Voordat Vermeulen ging studeren, twijfelde hij geruime tijd tussen economie en recht. Uiteindelijk kreeg hij zijn zin zonder te hoeven kiezen. ‘Ik belandde er met fiscaal recht precies tussenin. Ik wilde ook altijd al promoveren. Toen ik een jaartje of acht was, promoveerde mijn oom. Ik wist toen niet precies wat dat betekende, maar het maakte veel indruk op mij. Daar wilde ik ook staan; in 2007 was het zover.'
Toekomst CIVs en REITS
Vermeulen leidde onlangs een paneldiscussie op de UvA waarin de fiscale toekomst van beleggingsinstellingen (CIVs en REITs) werd besproken. Een onderwerp waar hij al een aantal jaren onderzoek naar doet. In de zaal zaten meer dan honderd belangstellenden uit onder andere Noorwegen, Finland, Engeland en Spanje en afgevaardigden van het ministerie van Financiën, de Belastingdienst, de rechterlijke macht en de financiële sector.

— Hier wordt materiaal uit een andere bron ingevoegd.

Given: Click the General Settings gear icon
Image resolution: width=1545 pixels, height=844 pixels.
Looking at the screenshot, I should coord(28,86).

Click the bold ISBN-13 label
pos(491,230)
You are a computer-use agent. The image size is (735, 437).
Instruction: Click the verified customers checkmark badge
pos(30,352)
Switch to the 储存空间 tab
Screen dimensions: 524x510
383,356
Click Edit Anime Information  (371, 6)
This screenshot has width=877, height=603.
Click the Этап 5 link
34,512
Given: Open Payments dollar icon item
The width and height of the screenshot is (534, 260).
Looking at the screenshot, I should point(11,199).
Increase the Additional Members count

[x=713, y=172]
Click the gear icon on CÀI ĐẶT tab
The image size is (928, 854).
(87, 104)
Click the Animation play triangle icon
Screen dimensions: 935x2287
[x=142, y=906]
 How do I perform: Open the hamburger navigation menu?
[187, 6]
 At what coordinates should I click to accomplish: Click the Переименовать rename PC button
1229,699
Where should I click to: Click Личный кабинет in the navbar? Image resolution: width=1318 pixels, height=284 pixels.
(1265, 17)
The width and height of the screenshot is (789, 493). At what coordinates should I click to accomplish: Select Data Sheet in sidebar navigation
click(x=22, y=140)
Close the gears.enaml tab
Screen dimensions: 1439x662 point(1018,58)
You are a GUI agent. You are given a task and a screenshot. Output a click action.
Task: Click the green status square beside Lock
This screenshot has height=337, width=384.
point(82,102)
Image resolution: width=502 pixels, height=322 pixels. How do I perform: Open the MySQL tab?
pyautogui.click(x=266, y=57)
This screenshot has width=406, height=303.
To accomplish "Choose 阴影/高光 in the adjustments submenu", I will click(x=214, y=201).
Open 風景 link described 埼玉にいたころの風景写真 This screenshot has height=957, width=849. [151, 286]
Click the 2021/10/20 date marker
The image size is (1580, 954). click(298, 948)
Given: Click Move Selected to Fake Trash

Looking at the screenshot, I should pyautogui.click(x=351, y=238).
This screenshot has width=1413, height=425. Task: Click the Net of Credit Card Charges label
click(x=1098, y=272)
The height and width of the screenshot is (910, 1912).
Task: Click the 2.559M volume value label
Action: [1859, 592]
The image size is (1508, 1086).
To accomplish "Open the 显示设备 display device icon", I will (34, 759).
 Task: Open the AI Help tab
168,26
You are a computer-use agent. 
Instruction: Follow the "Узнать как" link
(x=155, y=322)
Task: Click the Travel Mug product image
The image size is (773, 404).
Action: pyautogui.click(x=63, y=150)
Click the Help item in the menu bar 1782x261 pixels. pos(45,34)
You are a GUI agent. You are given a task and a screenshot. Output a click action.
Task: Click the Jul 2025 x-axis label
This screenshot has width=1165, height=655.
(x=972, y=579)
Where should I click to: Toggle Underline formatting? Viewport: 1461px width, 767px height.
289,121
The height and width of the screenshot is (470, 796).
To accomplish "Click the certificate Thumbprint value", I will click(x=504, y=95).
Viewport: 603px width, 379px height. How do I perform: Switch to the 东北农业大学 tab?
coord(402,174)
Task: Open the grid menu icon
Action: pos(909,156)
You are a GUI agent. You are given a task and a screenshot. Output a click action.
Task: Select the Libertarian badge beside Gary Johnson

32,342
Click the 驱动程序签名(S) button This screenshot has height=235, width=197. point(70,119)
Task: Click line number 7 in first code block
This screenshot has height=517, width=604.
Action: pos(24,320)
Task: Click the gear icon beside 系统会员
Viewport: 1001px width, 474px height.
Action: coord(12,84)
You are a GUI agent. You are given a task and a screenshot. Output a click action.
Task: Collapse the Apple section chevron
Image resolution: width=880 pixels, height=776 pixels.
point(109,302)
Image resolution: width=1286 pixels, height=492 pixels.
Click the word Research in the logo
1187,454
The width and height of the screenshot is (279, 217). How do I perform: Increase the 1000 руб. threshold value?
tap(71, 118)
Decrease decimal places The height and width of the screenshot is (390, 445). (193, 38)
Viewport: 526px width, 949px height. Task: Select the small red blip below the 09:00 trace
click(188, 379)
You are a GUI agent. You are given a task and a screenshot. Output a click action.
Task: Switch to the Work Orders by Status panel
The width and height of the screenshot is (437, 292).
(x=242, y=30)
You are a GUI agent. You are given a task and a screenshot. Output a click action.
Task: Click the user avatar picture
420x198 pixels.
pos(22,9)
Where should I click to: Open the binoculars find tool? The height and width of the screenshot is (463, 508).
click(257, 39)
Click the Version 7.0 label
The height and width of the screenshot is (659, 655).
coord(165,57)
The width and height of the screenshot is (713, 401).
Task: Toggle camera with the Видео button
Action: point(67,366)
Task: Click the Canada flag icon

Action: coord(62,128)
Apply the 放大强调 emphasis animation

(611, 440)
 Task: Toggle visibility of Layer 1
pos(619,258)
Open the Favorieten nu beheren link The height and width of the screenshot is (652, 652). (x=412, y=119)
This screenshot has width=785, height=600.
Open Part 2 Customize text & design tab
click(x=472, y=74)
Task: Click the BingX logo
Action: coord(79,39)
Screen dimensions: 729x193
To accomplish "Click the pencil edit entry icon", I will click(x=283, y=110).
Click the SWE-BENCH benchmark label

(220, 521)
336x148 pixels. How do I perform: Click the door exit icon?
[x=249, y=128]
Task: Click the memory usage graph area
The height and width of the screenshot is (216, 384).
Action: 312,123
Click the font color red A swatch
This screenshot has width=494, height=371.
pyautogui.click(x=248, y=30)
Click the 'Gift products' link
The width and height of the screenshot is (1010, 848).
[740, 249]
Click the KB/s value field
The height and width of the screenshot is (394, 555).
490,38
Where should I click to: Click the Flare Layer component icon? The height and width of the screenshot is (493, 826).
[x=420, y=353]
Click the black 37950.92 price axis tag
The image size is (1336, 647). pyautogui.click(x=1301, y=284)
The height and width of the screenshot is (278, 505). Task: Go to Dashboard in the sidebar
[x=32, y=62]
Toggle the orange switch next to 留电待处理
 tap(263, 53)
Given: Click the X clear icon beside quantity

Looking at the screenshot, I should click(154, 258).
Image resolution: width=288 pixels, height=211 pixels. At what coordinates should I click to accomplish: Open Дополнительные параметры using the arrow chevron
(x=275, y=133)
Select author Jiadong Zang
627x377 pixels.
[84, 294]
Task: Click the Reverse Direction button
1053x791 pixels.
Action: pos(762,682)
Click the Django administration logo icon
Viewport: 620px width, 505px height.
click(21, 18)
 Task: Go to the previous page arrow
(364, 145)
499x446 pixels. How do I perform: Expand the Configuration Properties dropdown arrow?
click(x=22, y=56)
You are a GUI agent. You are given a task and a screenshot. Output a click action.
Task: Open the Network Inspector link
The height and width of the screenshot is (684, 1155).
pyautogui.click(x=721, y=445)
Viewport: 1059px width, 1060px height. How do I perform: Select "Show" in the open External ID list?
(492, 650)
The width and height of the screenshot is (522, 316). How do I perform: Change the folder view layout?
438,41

De centrale vraag: Hoe kunnen we de grote onzekerheid tegengaan die internationaal leeft over de fiscale status van beleggingsinstellingen?
‘Als je zelf belegt, hoef je maar één keer belasting te betalen. Maar als je als vermogensbeheerder een beleggingsinstelling voor je laat beleggen, ontstaat het risico dat die heffing twee keer moet worden betaald', legt Vermeulen uit. ‘Dit is al snel het geval als het om internationaal verkeer gaat. Tegenwoordig zitten al lang niet meer alleen Nederlanders in een Nederlandse beleggingsinstelling, ook Belgen en Chinezen stoppen er geld in. En er wordt over de hele wereld belegd. Wie moet dan aan wie, hoeveel belasting betalen?'
Zolang die onzekerheid blijft bestaan, werkt de internationale beleggingsmarkt niet optimaal. De oplossing ligt volgens Vermeulen in fiscale harmonisatie op Europees -en daarna wereldwijd niveau. ‘Daar is ook niemand op tegen, maar nog lang niet iedereen is er aan toe. Het ligt voor de hand om binnenlandse en buitenlandse beleggingsinstellingen die bijvoorbeeld in Nederland actief zijn gelijk te behandelen. Maar tegelijkertijd ligt dat ook heel gevoelig, want geen één land wil heffing kwijtraken aan de ander.'
UCITS zorgt voor duidelijkheid
Er moet dus een oplossing worden bedacht waardoor duidelijkheid ontstaat én iedereen zijn eerlijke aandeel krijgt in de belastingopbrengsten. In het fiscale recht is er nog geen Europese harmonisatie. Die is er wel in het toezichtrecht financiële markten. De Europese aanbouwwetgeving voor UCITS (Undertaking for Collective Investments in Transferable Securities), waar je als belegginginstelling aan dient te voldoen als je in elk land je product wilt verkopen, zou mogelijk als richtsnoer in het fiscale recht kunnen dienen.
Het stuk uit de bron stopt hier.